Le referendum peut être demandé par le parlement ou par les citoyens qui doivent alors réunir 100.000 signatures. Le gouvernement expose sa position et dans 75% des cas il obtient le soutien des électeurs.

La Suisse moderne a été constituée en 1848 après une courte guerre civile entre catholiques et protestants.

Les électeurs approuvèrent une constitution qui a cherché à contrebalancer le poids des vainqueurs protestants, de même que celui de la majorité alémanique sur les minorités francophone et de langue italienne.

La démocratie directe "est un instrument politique qui à l'origine était conçu quelque part pour donner une moyen de défense aux minorités", estime Tobias Schnebli, un élu d'extrême gauche de la ville de Genève.

Selon lui "c'est un système qui permet toujours de tirer le frein d'alarme" et il a "été utilisé surtout par les courants politiques qui ne sont pas dominants".

Le système des initiatives populaires a été introduit en 1891. Depuis, selon les données officielles, il y en a eu 168 au niveau national soumises au vote et seulement 21 ont été approuvées. Ce qui fait qu'elles ont aussi considérées comme une sorte de soupape de sécurité.

"Cela rend les décisions plus légitimes" et les campagnes impliquent la population dans les débats politiques, note Clive Church, du Centre sur la politique suisse à l'Université de Kent en Grande Bretagne.

"Mais il faut faire attention car même les Suisses finissent par se lasser d'avoir à voter quatre fois par an et d'avoir à consulter tous ces documents des referendum", prévient-il.
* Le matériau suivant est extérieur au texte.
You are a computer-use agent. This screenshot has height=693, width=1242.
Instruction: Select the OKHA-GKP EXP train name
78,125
Toutefois, avec le vote par correspondance, la participation est généralement forte.

Cette démocratie directe a un prix, 7 millions de francs suisses par referendum (5,7 millions d'euros), environ 1,5 franc suisse par citoyen, précise Mme Casanova.
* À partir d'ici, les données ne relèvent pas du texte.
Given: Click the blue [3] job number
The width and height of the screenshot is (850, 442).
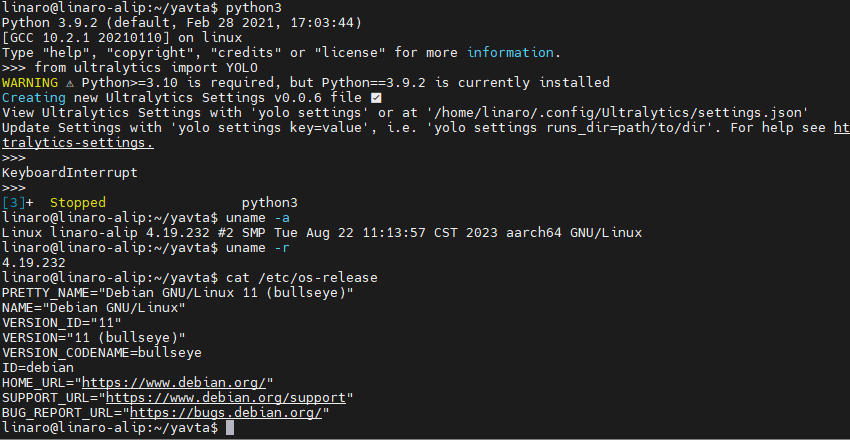Looking at the screenshot, I should [14, 203].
"Le Conseil fédéral (le gouvernement) accepte toujours le résultat des votations populaires", assure-t-elle. Cela n'empêche toutefois pas la recherche de solutions pour en atténuer les effets, comme actuellement sur la question de l'immigration et de la libre-circulation, après un vote surprise en début d'année, qui a mis à mal les relations de la Suisse avec l'Union Européenne. Le délai pour appliquer un vote est de trois ans, assez pour stimuler l'imagination des politiques.